Романтикам нового мира их романтизм выходил боком, с ними происходило примерно то, что описано Алексеем Толстым в рассказе «Гадюка». Эту новую опасность наименовали «мещанством» и сначала сваливали вину на нэп, потом нэп прекратился, а деромантизация жизни продолжалась в условиях междоусобной борьбы примусов – с одной стороны и начавшихся репрессий, уже не только словесных, против самих же паладинов нового мира – с другой.

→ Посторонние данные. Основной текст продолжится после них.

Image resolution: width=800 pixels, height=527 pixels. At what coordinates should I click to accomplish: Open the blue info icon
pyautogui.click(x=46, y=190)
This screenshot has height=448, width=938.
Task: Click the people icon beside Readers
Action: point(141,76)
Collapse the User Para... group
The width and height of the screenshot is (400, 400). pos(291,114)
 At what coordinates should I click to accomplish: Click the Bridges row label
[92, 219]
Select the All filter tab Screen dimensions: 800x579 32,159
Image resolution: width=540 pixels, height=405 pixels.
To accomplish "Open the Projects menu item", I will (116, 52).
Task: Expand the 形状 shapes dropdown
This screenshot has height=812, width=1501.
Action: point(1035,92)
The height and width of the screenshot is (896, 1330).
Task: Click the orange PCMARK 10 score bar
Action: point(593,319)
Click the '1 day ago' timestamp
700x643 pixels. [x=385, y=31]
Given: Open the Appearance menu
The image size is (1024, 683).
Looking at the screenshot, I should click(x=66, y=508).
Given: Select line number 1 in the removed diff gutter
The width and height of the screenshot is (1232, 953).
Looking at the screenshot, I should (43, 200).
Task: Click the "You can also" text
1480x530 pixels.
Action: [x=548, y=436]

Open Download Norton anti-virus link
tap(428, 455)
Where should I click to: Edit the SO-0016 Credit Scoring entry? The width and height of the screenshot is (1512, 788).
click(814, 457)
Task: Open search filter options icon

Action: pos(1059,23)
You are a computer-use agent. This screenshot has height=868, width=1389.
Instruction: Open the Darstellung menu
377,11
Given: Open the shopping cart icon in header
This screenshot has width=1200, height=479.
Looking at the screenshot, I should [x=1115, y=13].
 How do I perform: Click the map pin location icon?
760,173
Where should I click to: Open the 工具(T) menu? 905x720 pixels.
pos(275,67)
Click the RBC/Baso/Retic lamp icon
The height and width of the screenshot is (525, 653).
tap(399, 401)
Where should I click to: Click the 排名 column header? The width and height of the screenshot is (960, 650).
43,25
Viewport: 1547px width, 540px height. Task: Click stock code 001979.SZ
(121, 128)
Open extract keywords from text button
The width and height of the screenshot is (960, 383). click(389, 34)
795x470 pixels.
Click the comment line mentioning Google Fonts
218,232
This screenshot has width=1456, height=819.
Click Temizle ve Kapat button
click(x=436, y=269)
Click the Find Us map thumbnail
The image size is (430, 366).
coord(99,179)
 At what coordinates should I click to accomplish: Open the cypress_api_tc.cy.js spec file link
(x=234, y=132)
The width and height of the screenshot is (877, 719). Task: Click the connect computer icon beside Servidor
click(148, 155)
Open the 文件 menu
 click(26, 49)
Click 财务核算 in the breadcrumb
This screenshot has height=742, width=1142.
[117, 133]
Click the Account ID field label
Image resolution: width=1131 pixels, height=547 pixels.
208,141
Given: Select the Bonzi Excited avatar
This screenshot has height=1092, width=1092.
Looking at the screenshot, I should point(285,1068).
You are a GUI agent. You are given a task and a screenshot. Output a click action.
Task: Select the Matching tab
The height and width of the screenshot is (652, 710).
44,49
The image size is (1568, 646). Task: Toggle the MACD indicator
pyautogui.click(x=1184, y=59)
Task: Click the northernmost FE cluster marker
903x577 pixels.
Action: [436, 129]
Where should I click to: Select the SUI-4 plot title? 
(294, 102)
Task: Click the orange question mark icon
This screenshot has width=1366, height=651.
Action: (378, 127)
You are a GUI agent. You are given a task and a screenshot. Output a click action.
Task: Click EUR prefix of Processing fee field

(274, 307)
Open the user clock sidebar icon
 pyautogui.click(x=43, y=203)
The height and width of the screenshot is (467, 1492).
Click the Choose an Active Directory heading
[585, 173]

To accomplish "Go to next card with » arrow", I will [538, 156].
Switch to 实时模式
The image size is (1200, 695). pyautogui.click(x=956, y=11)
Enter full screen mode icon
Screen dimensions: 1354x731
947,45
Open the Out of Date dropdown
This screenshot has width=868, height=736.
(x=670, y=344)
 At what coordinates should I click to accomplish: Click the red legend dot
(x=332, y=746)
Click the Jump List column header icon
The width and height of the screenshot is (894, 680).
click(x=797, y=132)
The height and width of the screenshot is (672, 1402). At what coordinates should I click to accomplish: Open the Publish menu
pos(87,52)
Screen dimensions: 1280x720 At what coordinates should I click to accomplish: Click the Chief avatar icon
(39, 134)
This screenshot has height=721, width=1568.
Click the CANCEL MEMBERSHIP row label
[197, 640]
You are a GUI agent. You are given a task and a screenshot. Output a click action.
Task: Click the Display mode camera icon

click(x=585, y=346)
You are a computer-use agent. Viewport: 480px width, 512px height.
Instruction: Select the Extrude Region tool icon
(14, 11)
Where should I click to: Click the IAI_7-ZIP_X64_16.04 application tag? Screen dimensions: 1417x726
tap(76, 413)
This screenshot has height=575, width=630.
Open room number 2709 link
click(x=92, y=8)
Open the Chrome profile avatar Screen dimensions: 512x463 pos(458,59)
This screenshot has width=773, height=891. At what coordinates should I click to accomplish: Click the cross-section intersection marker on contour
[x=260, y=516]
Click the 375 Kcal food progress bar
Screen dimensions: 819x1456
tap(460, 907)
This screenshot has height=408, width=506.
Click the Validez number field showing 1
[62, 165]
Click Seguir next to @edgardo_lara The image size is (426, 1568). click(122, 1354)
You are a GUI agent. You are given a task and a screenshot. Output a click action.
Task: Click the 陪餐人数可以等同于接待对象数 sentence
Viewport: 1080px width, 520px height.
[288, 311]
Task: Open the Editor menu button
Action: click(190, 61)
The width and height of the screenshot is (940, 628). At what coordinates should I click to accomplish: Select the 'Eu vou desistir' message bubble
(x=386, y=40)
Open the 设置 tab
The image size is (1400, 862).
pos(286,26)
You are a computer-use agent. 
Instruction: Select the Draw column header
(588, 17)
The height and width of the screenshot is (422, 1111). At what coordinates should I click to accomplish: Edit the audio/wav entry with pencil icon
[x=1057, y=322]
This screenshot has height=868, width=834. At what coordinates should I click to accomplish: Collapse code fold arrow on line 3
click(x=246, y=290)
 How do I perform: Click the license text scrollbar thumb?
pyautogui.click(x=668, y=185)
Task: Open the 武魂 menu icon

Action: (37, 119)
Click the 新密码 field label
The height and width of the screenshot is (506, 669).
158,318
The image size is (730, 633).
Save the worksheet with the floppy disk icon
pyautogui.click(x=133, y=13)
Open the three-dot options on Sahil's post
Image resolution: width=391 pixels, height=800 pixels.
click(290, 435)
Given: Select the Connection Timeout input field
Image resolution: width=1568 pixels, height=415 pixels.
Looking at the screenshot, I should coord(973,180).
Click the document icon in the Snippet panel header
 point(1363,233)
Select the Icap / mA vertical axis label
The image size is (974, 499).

Тем временем совершались какие-то сдвиги зодиакальных созвездий, которые, как утверждают астрологи, влияют и на судьбы личности, и на судьбу социума. Социум постепенно становился более терпимым к своему несовершенному, своему проклятому прошлому. Тут и начали складываться методы его компромиссного приятия: исподволь стали протаскивать прошлое. Не все могли с этим примириться. Маяковский был безмерно огорчен, когда его на собрании угостили конфеткой в обертке, изображавшей Венеру Милосскую. Он тут же выступил и сказал (дословно): «Значит, против чего ты борешься и боролся двадцать лет, оно уже сегодня входит в жизнь. Вот эта самая искривленная старая красота даже через конфетную бумажку распространяется у нас в массах, опять отравляя наш мозг и отравляя наше понятие об искусстве»4.
В самом деле: за что боролись?.. Бедная Венера и бедный Маяковский. Меньше чем через месяц он покончил с собой. Прямые причины самоубийства поэта остались неясны, но в каком-то косвенном смысле злосчастная конфета с Венерой внесла свой вклад.
Но что бы сказал Маяковский, если бы прожил еще лет пятнадцать и увидел, что князья Александр Невский, Юрий Долгорукий, монархисты Суворов и Кутузов появились не то что на конфетных бумажках – на знамени? Возможно, впрочем, что как раз Маяковский сумел бы адаптироваться. При всем своем погромном радикализме он был достаточно гибок похоронил ЛЕФ, вошел в РАПП. Да ведь он и сам был посмертно канонизирован в качестве «лучшего, талантливейшего советского поэта» почти одновременно с канонизацией старых воителей и завоевателей, в том числе Ивана Грозного, – такой вот парадокс. А новый культ Суворова ужился с традиционным для пролетарского сознания культом Пугачева. Может быть, с исторической точки зрения эти парадоксы естественны: история, в идеале, беспристрастна как великий художник, отдает должное всем, невзирая на социальные личины и ярлыки. Но именно в то время, в 1940-е годы, наше историческое мышление меньше всего было склонно к беспристрастию и больше всего – к фальсификациям. Тем не менее процесс реабилитации прошлого шел, хотя поистине в странных формах.
Сослужило службу «учение о двух культурах»: решили, что в одной национальной культуре – русской – были две: буржуазная и демократическая. Последнюю локализовали в довольно узких границах, но уж зато в этих границах она была объявлена образцом для подражания. Распределение на чистых и нечистых и требование продолжать традиции чистых проводилось топорно, но решительно под руководством А. Жданова. Жданов сказал: прежде чем перегонять классиков, надо их сначала догнать, а мы еще не догнали. Задача была – догонять, то есть стараться все делать как они, лишь на другом тематическом материале, а где тематика большого значения не имеет, например, в музыке, там и эта оговорка снималась. Шостакович, чем-то отличавшийся от образцов, был «формалистом», а его музыка – «сумбуром». В изобразительном искусстве обновить тематику было недолго.